§ Task statement
In the data below, find every line with the word "computer" and copy it out.

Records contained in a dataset

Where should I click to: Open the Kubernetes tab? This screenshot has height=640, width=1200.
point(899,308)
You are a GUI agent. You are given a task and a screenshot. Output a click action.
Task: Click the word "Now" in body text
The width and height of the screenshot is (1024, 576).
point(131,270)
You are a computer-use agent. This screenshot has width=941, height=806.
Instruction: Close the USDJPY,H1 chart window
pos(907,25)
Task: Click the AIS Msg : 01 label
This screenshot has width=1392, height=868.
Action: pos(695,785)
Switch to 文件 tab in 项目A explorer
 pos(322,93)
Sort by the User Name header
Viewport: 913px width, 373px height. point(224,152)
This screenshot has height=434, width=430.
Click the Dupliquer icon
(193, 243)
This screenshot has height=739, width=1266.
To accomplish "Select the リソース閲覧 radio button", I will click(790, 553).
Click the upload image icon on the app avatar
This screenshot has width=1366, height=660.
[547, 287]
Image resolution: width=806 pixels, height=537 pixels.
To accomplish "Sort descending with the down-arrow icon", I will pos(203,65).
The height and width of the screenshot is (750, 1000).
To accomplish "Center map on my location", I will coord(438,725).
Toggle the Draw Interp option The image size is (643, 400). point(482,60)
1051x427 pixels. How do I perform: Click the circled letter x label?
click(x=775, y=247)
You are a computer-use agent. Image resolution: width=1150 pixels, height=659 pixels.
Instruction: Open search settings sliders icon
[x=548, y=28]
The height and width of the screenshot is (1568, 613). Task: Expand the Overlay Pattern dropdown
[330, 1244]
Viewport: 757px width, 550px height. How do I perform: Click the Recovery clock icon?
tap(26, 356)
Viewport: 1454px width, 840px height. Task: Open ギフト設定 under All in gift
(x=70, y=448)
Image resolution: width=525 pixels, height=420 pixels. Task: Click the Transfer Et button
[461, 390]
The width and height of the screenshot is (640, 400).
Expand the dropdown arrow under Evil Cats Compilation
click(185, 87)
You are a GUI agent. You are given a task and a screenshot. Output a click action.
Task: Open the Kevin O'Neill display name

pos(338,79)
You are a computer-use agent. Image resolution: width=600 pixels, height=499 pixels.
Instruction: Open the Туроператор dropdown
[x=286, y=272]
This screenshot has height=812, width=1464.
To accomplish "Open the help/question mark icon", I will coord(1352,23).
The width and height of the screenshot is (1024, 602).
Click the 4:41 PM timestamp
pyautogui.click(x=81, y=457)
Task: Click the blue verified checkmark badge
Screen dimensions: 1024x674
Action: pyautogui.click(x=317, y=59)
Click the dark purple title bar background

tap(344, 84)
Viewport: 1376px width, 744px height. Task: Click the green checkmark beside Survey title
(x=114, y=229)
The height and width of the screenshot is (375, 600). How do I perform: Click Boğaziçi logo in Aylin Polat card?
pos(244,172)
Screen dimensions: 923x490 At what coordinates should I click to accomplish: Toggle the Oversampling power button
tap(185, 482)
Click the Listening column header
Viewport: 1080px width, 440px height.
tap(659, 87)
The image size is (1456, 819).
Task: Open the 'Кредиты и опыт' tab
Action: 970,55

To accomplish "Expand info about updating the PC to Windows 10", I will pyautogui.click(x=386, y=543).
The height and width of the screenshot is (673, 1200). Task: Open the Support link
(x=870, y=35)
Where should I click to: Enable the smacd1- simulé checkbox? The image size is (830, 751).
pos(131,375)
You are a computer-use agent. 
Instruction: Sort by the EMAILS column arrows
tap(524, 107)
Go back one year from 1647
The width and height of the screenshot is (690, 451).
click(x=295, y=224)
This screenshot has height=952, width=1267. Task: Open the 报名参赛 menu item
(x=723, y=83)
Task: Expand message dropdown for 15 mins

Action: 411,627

§ Result below
You are a computer-use agent. This screenshot has width=941, height=806.
You are a computer-use agent. Image resolution: width=1150 pixels, height=659 pixels.
You are a computer-use agent. Image resolution: width=600 pixels, height=499 pixels.
You are a computer-use agent. 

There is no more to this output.